### TASK TO COMPLETE
Return each line of the data below that contains the string "Given".

### WORKING DATA
★ ★ ★ ★

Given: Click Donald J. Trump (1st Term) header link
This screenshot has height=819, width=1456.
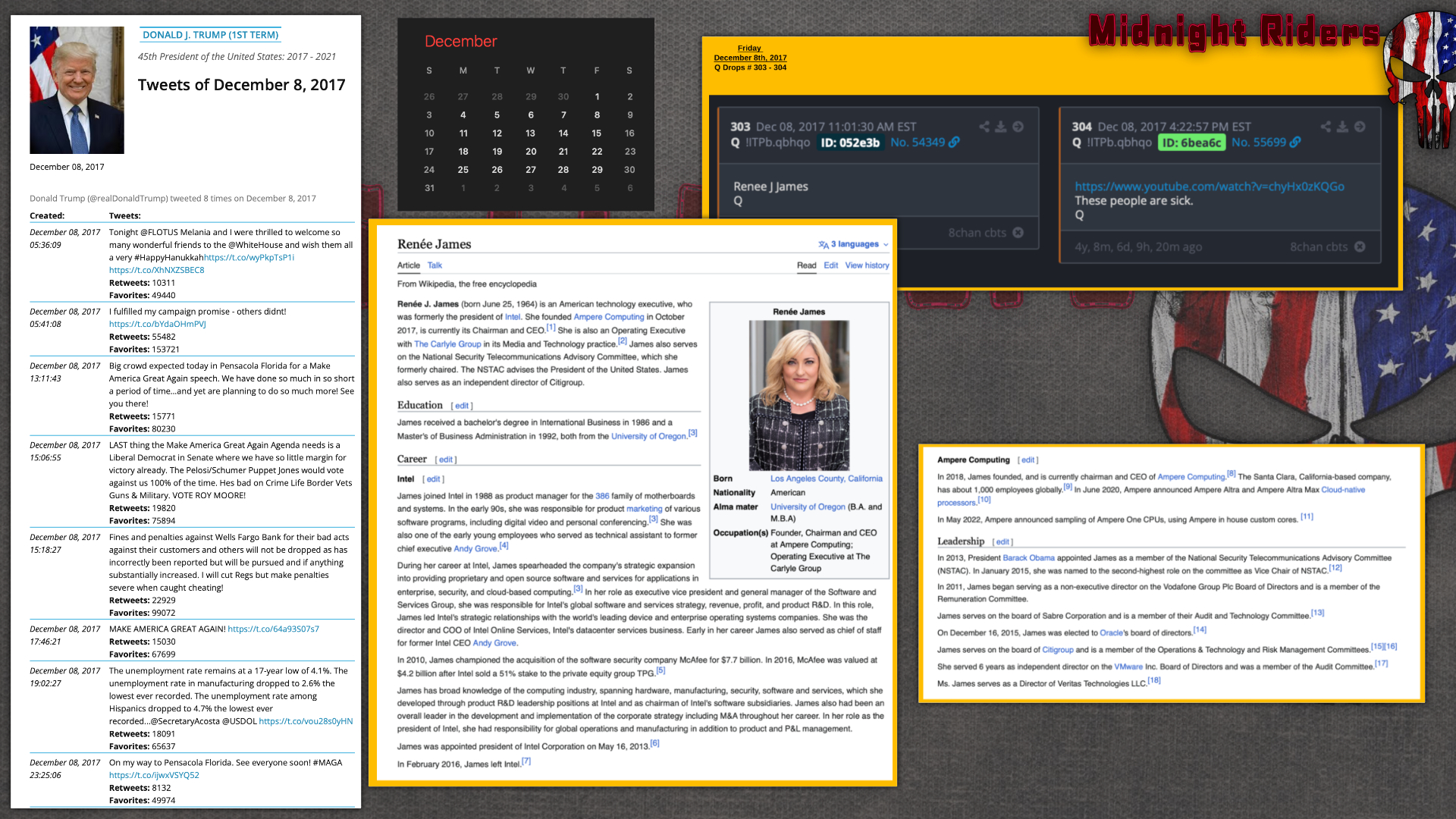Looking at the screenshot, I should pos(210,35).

★ ★ ★ ★

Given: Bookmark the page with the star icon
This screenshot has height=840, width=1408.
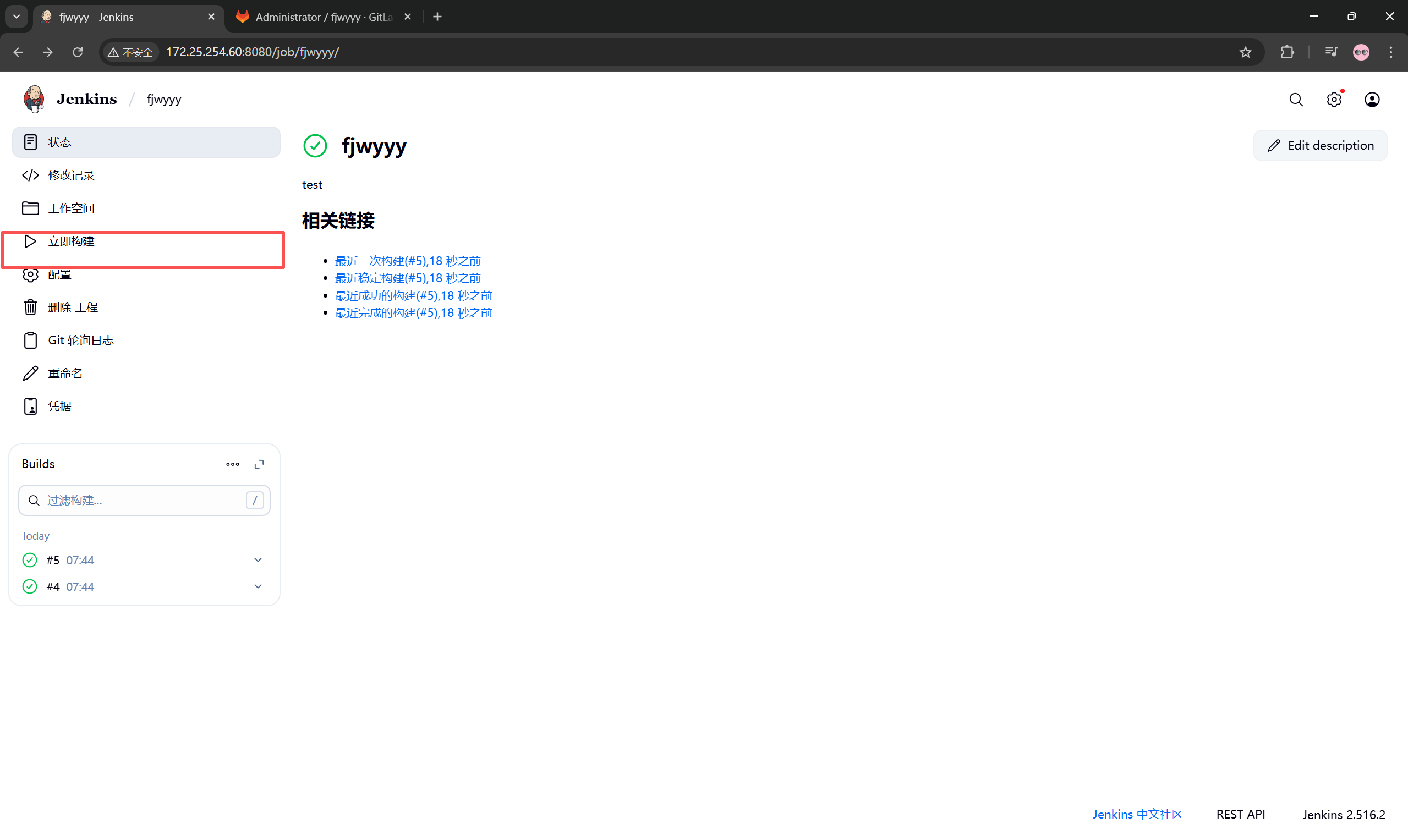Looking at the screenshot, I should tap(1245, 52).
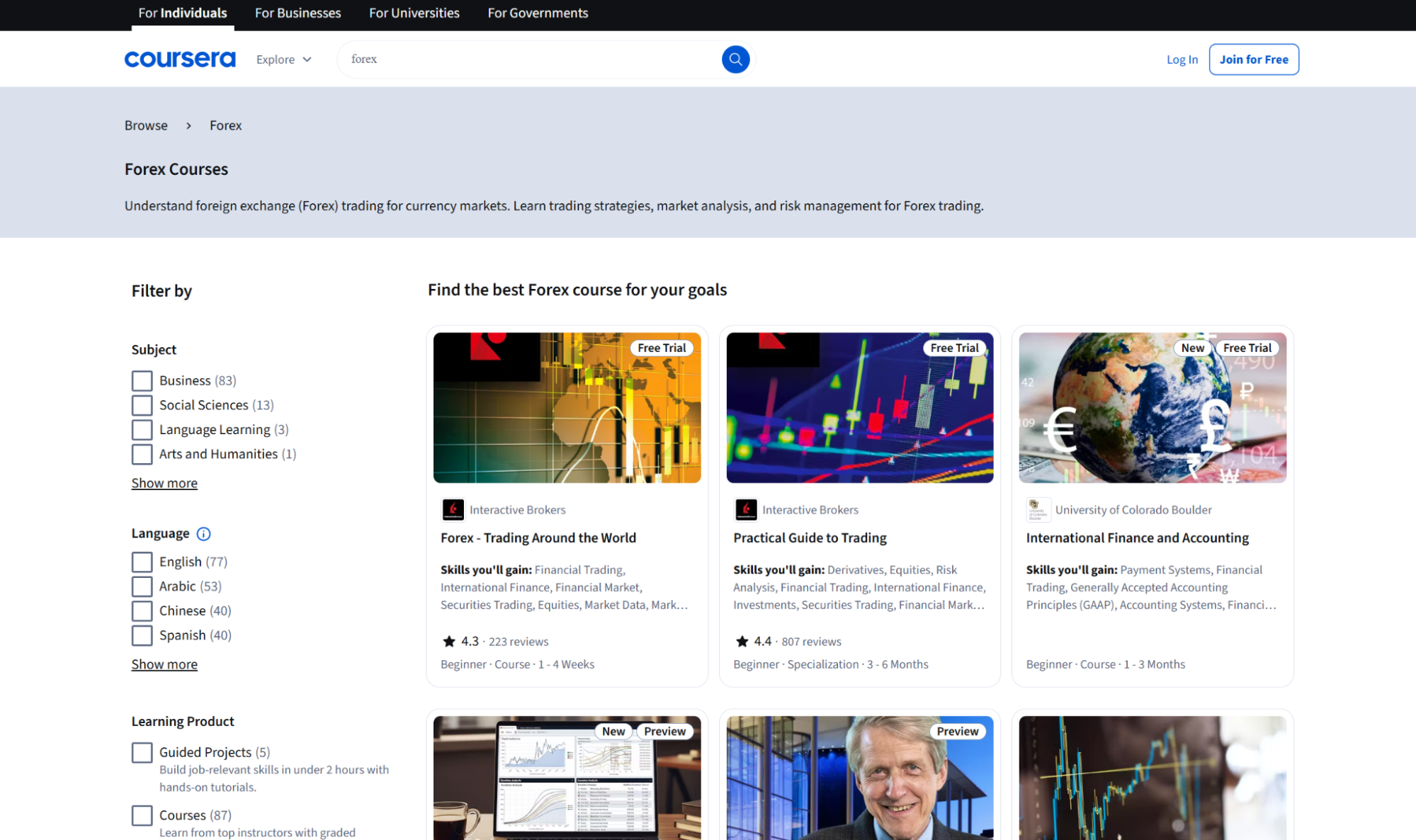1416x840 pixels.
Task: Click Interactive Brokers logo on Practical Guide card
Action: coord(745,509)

★ ★ ★ ★

### RESULT
Given: Click Donald J. Trump (1st Term) header link
Given: Bookmark the page with the star icon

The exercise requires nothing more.